The fund manager, whose identity was not disclosed, filed its registration documents with the Commission de Surveillance du Secteur Financier (CSSF) on 18 June 2015.

The EuVECA vehicle is the 27th to be approved across the EU since coming into force on 22 July 2013. The UK accounts for the bulk of the registrations, with 13 structures created to date. Notable funds include the £50m Amadeus IV Early Stage vehicle and the $150m Amadeus IV Digital Prosperity fund; Environmental Technologies also registered ET Fund, ET Fund 2 and ET Associates Fund.

Next up is Germany, where Munich-headquartered Pinova Capital domiciled four of all five EuVECA vehicles in the country. Denmark and the Netherlands are tied in third position with three funds in each jurisdiction; the former features VCs such as NorthCap Partners and New Energy Solutions Management, while the latter includes funds managed by Life Sciences Partners and Thuja Capital management.

France and Latvia close the ranks with Breega Capital's Venture One fund and SIA EuVECA Livonia Partners Fund 1, respectively.

Feeble VC appetite
EuVECA is part of a regulatory sweep by the EU authorities in 2013 which featured an Alternative Investment Fund Managers Directive (AIFMD) which has since been transposed to most EU countries.

The VC-focused passport was created as an additional, voluntary tool meant to ease the AIFMD regulatory requirements for venture capitalists wishing to market their vehicles across all member states.
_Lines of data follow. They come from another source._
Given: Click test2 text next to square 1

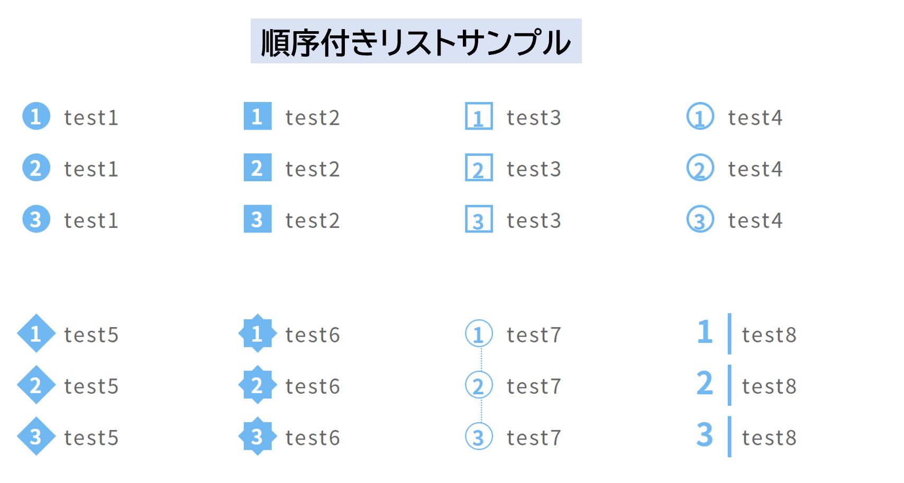Looking at the screenshot, I should tap(312, 117).
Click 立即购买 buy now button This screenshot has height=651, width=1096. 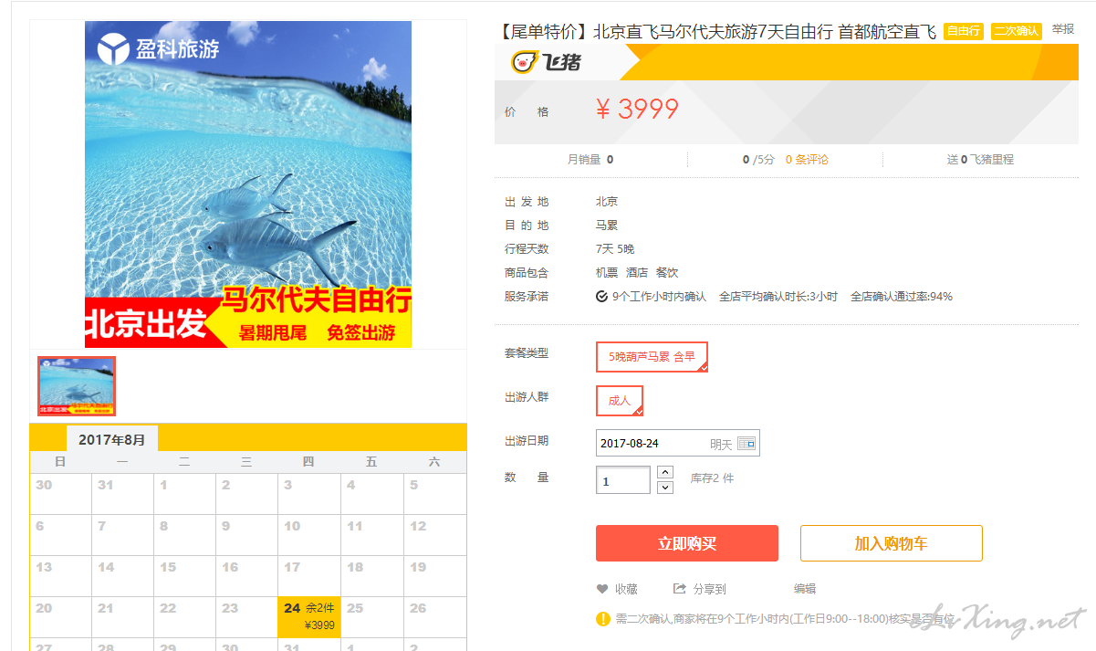tap(687, 543)
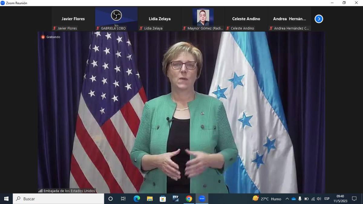The width and height of the screenshot is (363, 204).
Task: Launch Google Chrome from the taskbar
Action: click(x=189, y=199)
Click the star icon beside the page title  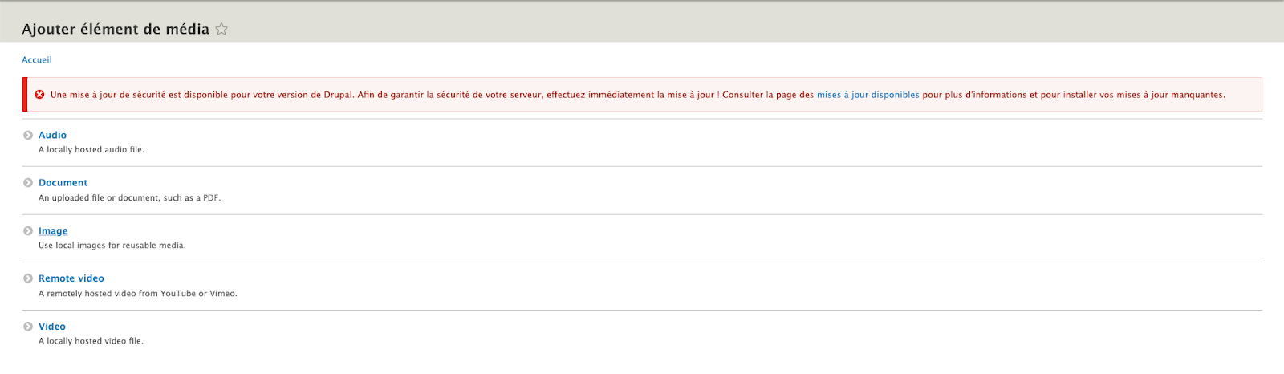pos(221,30)
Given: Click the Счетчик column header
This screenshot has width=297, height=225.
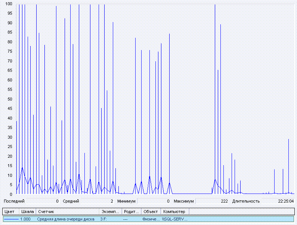Looking at the screenshot, I should click(x=67, y=212).
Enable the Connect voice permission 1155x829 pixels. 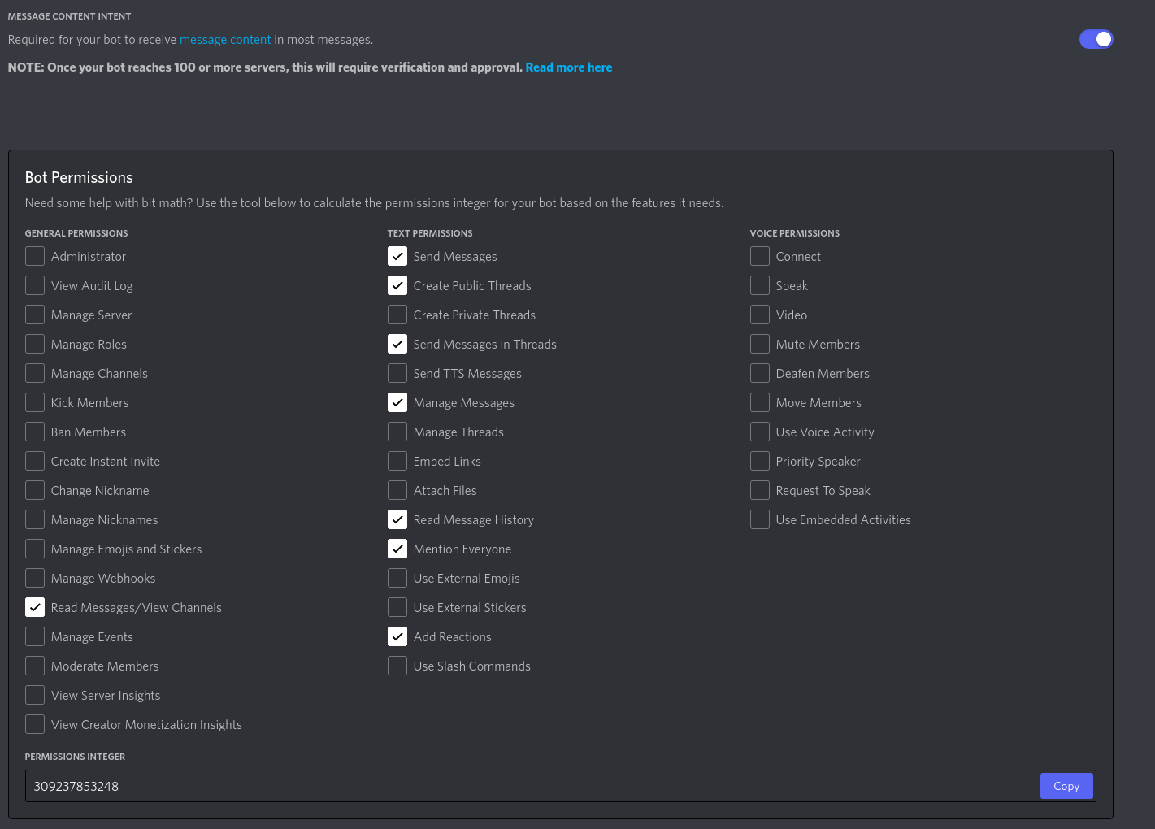click(x=760, y=256)
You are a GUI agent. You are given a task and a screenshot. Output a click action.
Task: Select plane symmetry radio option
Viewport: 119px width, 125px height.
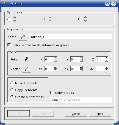[x=79, y=19]
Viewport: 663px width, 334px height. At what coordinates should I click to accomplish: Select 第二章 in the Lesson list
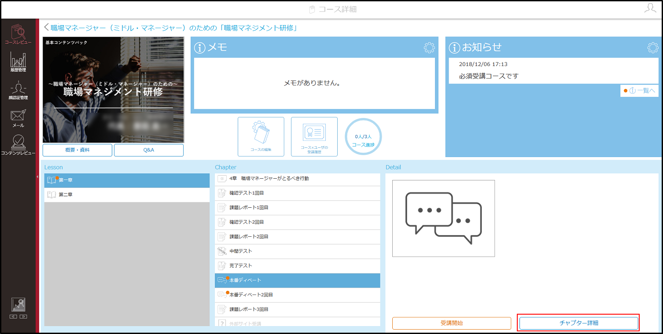[x=127, y=195]
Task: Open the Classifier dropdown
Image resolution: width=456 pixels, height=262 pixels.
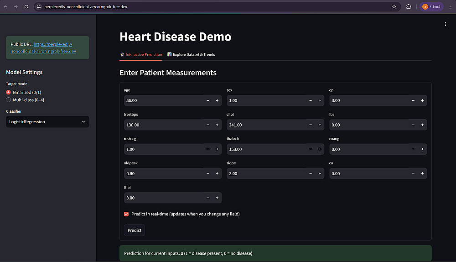Action: (x=47, y=122)
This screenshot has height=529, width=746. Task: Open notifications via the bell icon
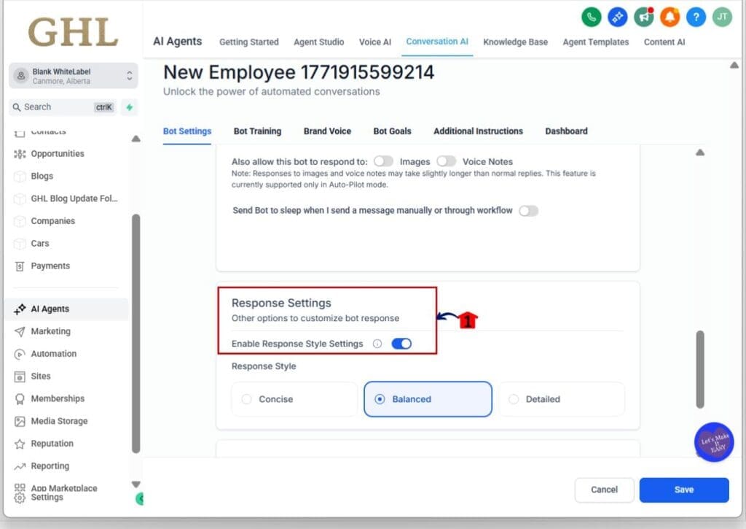(670, 16)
Its advantages include lower entry thresholds, simplified compliance procedures and alleviated fund setup costs for passport-seeking managers, provided they dedicate 70% of all commitments raised to backing innovative startups and SMEs.

According to LPEA, the benefits that EuVECA entails have not been sufficient to awaken the interest of fund managers in the EU. Luxembourg's private equity body attributes the lack of response to EU VC firms managing smaller portfolios than players in markets such as North America and thus lacking the weight to operate beyond the local and regional level.

SCSp-driven AIFMD surge
The picture provides a stark contrast with AIFMD passport-backed funds in Luxembourg, with a surge of vehicles being established under the new directive in the country reported by unquote" in May.

Speaking at the Alfi and LPEA Roadshow in London in April, PwC partner Valérie Tixier linked the upwards trend to the creation of the new LP structure société en commandite simple (SCS) and, in particular, the société en commandite spéciale (SCSp). The latter has proved to be the most popular, with 579 SCSp structures being registered with the country's authorities since their creation in July 2013.

At the time, Tixier explained to unquote" that the new structure's flexibility and cheaper costs were luring a greater diversity of players to Luxembourg, with big European and US private equity names domiciling vehicles in the country.